Input records »
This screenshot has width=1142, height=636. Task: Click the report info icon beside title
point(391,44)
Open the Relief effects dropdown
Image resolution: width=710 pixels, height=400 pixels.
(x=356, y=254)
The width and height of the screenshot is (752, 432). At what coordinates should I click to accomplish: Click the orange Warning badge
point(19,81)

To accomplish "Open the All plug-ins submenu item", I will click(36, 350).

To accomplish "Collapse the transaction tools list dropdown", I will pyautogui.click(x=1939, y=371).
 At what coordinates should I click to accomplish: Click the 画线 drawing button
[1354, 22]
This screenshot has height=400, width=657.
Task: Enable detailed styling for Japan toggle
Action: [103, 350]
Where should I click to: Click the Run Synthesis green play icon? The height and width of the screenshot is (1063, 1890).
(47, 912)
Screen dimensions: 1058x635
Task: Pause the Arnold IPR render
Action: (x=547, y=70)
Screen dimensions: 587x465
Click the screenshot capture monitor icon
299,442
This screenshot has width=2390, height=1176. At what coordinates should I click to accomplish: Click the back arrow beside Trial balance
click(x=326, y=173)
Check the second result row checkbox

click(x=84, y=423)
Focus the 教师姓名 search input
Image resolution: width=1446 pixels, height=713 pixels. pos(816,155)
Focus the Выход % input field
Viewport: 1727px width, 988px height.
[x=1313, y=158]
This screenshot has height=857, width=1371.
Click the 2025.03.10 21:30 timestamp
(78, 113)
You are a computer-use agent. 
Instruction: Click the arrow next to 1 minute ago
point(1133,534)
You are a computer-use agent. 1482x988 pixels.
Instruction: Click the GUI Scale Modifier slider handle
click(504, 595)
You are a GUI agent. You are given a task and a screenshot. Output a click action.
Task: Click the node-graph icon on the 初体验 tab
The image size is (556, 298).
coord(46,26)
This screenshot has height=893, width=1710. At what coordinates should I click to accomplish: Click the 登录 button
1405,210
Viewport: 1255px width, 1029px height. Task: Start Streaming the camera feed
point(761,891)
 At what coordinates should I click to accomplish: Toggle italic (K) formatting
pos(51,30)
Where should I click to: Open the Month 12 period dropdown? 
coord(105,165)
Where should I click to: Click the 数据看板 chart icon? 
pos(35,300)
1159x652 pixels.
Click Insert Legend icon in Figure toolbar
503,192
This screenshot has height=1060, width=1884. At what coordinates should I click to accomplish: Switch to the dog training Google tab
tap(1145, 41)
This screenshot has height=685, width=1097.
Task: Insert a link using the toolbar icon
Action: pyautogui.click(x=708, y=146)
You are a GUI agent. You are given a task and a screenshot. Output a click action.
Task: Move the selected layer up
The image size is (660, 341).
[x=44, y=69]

Work required »
In the listing above, find the line containing "Focus the 教师姓名 search input" and the line containing "You are a computer-use agent. 1482x988". Output them and every line between, exactly, and nothing else.

Solution below »
Focus the 教师姓名 search input
Image resolution: width=1446 pixels, height=713 pixels. pos(816,155)
Focus the Выход % input field
Viewport: 1727px width, 988px height.
[x=1313, y=158]
This screenshot has height=857, width=1371.
Click the 2025.03.10 21:30 timestamp
(78, 113)
You are a computer-use agent. 
Instruction: Click the arrow next to 1 minute ago
point(1133,534)
You are a computer-use agent. 1482x988 pixels.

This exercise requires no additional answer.